- TO DO: Copy the following data exactly and drop the pictures.
____ LISTED RECORDS
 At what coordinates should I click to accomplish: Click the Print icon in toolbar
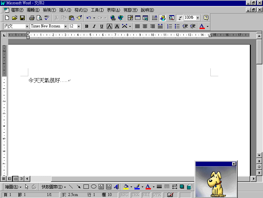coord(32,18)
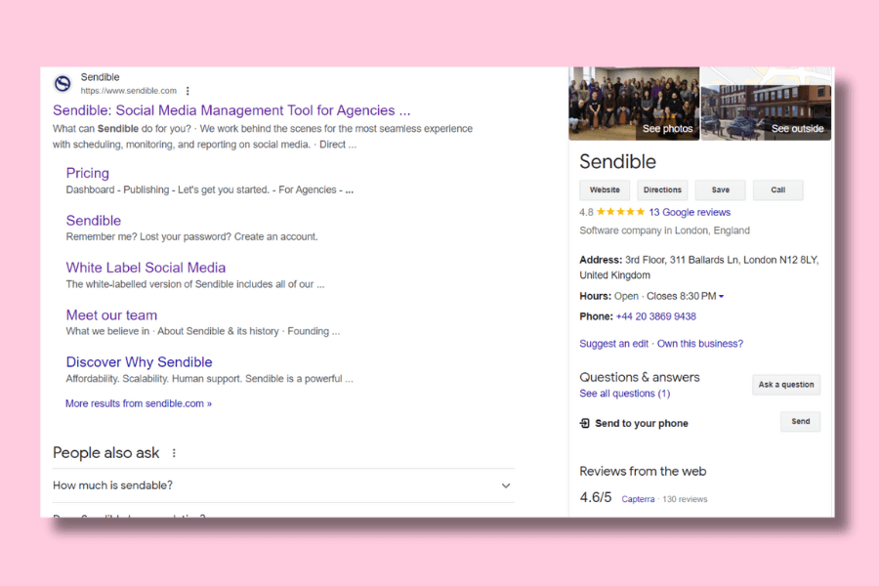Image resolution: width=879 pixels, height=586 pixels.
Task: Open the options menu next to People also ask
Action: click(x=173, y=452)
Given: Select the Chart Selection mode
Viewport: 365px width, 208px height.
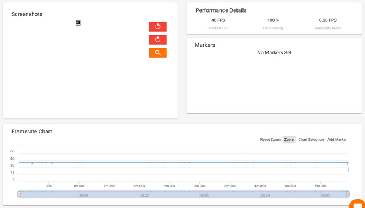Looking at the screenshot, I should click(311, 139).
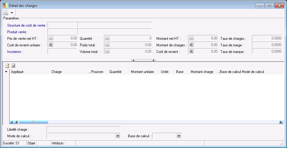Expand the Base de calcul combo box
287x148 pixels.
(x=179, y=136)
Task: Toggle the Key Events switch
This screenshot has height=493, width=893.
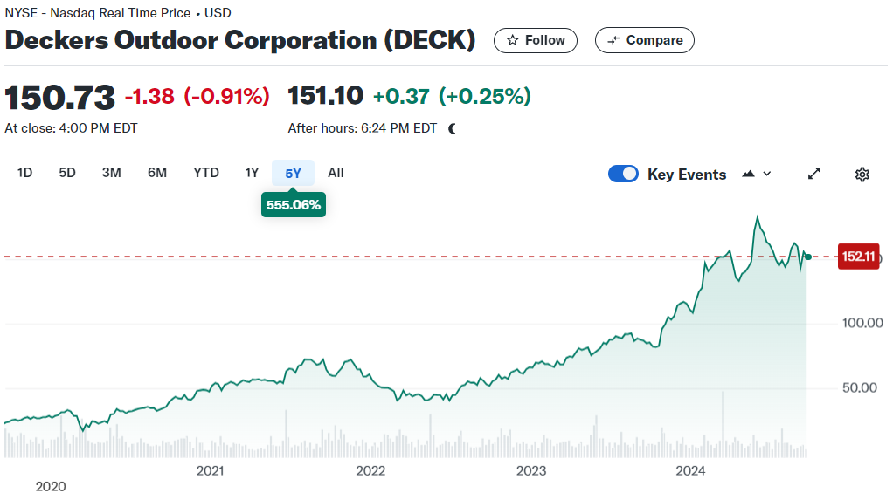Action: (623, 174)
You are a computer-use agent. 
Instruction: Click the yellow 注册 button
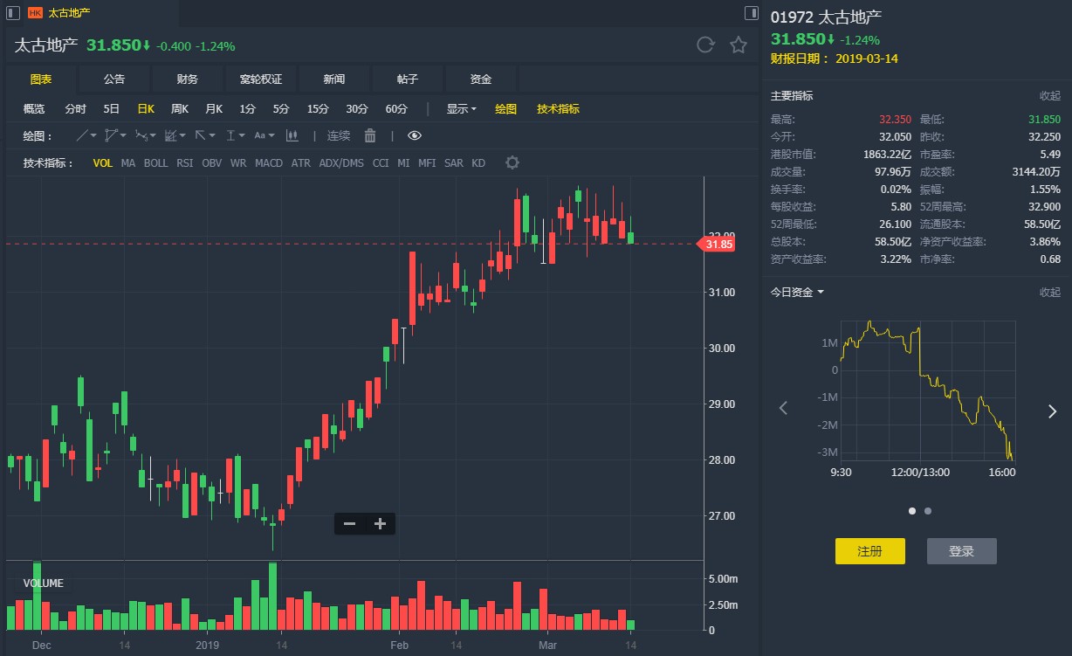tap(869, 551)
________
- SOLUTION BELOW:
 At what coordinates should I click to accomplish: Click the Print icon in toolbar
coord(32,18)
Image resolution: width=879 pixels, height=586 pixels.
Task: Open the options menu next to People also ask
Action: click(x=173, y=452)
Given: Select the Chart Selection mode
Viewport: 365px width, 208px height.
Looking at the screenshot, I should click(311, 139).
Expand the Base de calcul combo box
287x148 pixels.
(x=179, y=136)
Task: Toggle the Key Events switch
This screenshot has height=493, width=893.
Action: (623, 174)
You are a computer-use agent. 
Instruction: Click the yellow 注册 button
tap(869, 551)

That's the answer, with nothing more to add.